Alors que tous les pilotes et la plupart des techniciens composant le paddock des Grand Prix sont contraints à un relatif repos forcé pour cause de trêve hivernale, pour certains, la saison 2015 a déjà bel et bien commencé.
C'est notamment le cas chez ELF, dont l'essence destinée aux tests MotoGP de février à Sepang a quitté la région lyonnaise la semaine dernière.
Jacky Hutteau, l'incontournable et inoxydable pilier du paddock, travaillant aujourd'hui pour le pétrolier français qui approvisionne 70 % des MotoGP, nous explique pourquoi.
Jacky Hutteau: "On envoie l'essence par bateau et l'on s'y prend largement à l'avance pour avoir une sécurité par rapport à la durée du transport, mais aussi par rapport au dédouanement, qui peut toujours être plus lent que prévu. On n'est jamais trop prudent car nous avons aussi rencontré des problèmes de grèves des dockers en Afrique du Sud ou, très récemment, de tempête au milieu de l'océan. C'était l'année dernière, pour Phillip Island en Superbike, ce qui m'a obligé à être en liaison permanente avec le transporteur qui lui-même était en liaison directe avec le bateau. Ce dernier prenant de plus en plus de retard, nous avons dû calculer la quantité minimale d'essence pour pouvoir faire les essais pré-course et la préparer pour un transport aérien en urgence, ce qui coûte une fortune. Pour éviter tous ces impondérables, il faut non-seulement être vigilant mais également s'y prendre le plus en avance possible.

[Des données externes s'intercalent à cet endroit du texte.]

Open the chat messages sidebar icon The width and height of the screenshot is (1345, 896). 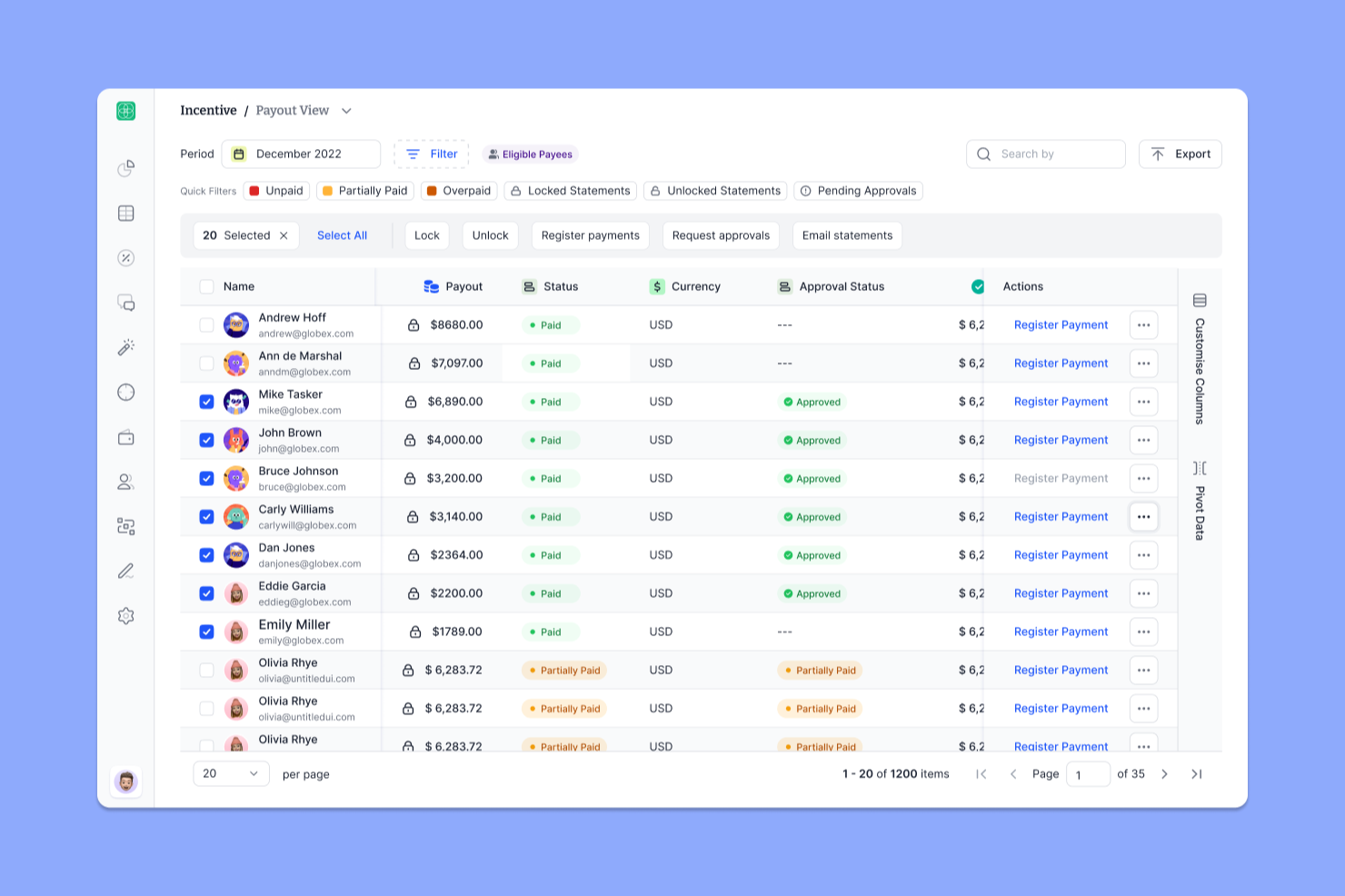click(126, 303)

Quand au transport aérien, il est de plus en plus cher et réglementé. Evidemment, on ne transporte pas de l'essence dans un avion de ligne, mais seulement dans certains avions cargos. Le moindre point de rouille sur un bidon et celui-ci est immédiatement refusé. Le moindre petit choc conduit au même résultat. Tout est très sévère pour éviter au maximum le moindre problème de sécurité. Cette sécurité poussée à l'extrême m'a d'ailleurs valu une petite anecdote...
C'était il y a plusieurs années avec un lot d'essence supplémentaire envoyée d'Amsterdam au Japon. Un bidon a été refusé et le préposé a mis son essence dans un superbe bidon neuf.... mais rouge.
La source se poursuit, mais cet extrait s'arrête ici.